Esta nueva Barbie incorpora elementos inspirados en las realidades que viven algunas personas autistas. Viste ropa holgada, diseñada para ofrecer una sensación de comodidad y suavidad, evitando el contacto, a veces incómodo, con las telas. Su mirada está ligeramente descentrada, un guiño a la relación, a veces compleja, con el contacto visual directo, y sus articulaciones más móviles le permiten reproducir gestos repetitivos de autoestimulación, a menudo llamados "stimming".

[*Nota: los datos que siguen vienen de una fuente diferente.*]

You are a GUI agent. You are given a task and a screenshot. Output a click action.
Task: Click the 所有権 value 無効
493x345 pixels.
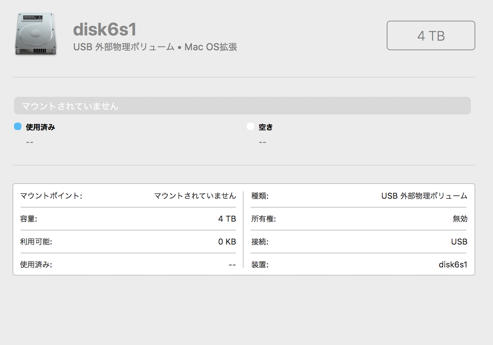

En cuanto a los accesorios, Mattel eligió símbolos fácilmente reconocibles: auriculares con cancelación de ruido para ilustrar la gestión de la sobrecarga sensorial, un fidget spinner para fomentar la calma y la concentración, y una tableta con pictogramas que evocan herramientas de comunicación alternativas utilizadas por algunas personas no verbales. El diseño general busca ser tranquilizador, práctico y empoderador, alejado de una visión negativa del autismo.
Mattel ha lanzado su primera muñeca Barbie autista. pic.twitter.com/p3hgKgQUGH
— Pop Base (@PopBase) 12 de enero de 2026
Un símbolo de reconocimiento para muchas personas.

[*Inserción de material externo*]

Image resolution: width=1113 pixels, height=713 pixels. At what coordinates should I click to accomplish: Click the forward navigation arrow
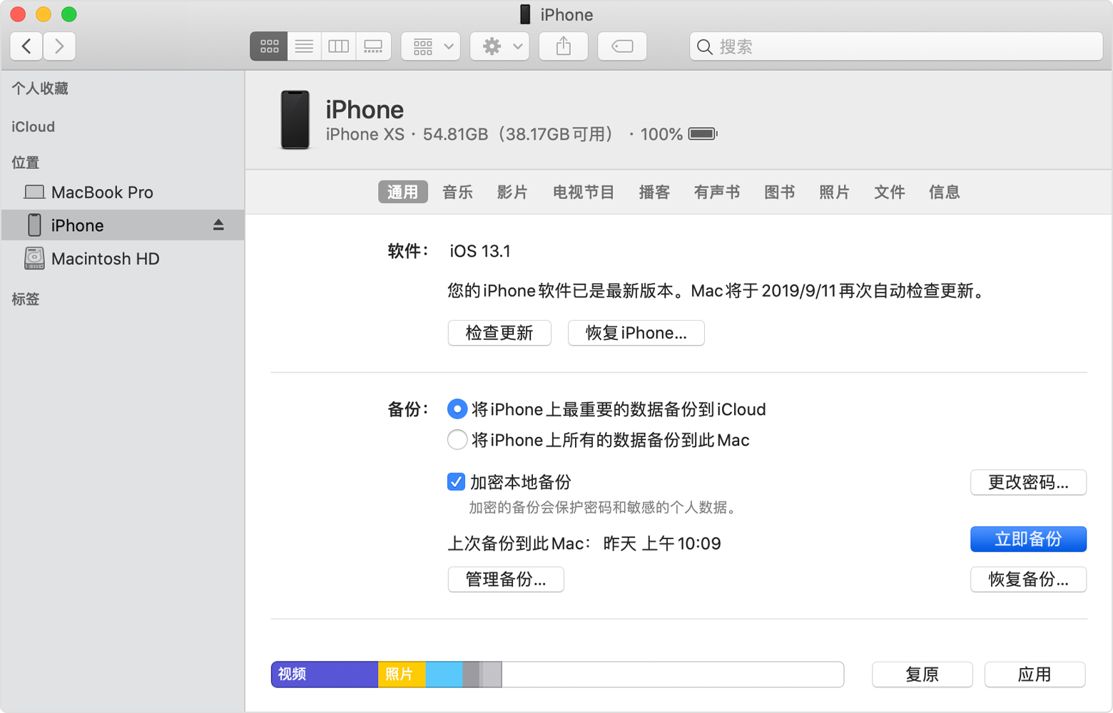click(x=59, y=46)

Para algunos miembros de la comunidad, esta Barbie representa una nueva oportunidad. Mattel colaboró con la Red de Autodefensa del Autismo para incorporar las opiniones de personas directamente afectadas. La organización la describe como «un paso importante hacia una representación más justa y alegre del autismo, libre de una perspectiva medicalizada o dramática».
Voces dentro de la comunidad autista, en particular entre creadores y autores, elogian una muñeca capaz de decirles a las niñas (y a otras): su forma de ser es legítima, hermosa y digna de existir. En un contexto donde las mujeres y niñas autistas aún son invisibilizadas, mal diagnosticadas o incomprendidas con demasiada frecuencia, verse representadas en un juguete icónico puede fortalecer la autoestima y el sentido de pertenencia.
Aquí es donde el debate se calienta.
Sin embargo, el entusiasmo no es unánime. Varias personas autistas y sus padres expresan su incomodidad ante una representación que consideran demasiado codificada. Auriculares con cancelación de ruido, inquietud, evitar el contacto visual: todas estas son señales que, en conjunto, corren el riesgo de convertir el autismo en una imagen única y reconocible, a pesar de la inmensa diversidad del espectro.
Algunos críticos señalan el peligro de crear una especie de "lista visual" del autismo, que podría reforzar los estereotipos en lugar de desmantelarlos. Otros creen que habría sido más relevante ofrecer estos accesorios a todas las Barbies, sin etiquetar a ninguna muñeca como "autista", para normalizar las necesidades sensoriales o de comunicación sin confinarlas a una categoría.
Un paso adelante imperfecto, pero que ofrece esperanza.
Sin embargo, las asociaciones nos recuerdan que ninguna muñeca, por muy bienintencionada que sea, puede representar por sí sola la riqueza de los perfiles autistas. El autismo abarca una infinita variedad de cuerpos, personalidades, talentos, desafíos y fortalezas. No obstante, aumentar las representaciones positivas en los juguetes, los medios de comunicación y la cultura popular sigue siendo esencial para cambiar las percepciones.
Para muchos, esta Barbie representa un primer paso alentador. Es una base que puede mejorarse y que solo se beneficiará de un mayor desarrollo si las marcas siguen escuchando a las personas afectadas. Porque la inclusión no es un producto terminado, sino un movimiento vivo que celebra la diversidad de cuerpos, mentes y formas de ser en el mundo.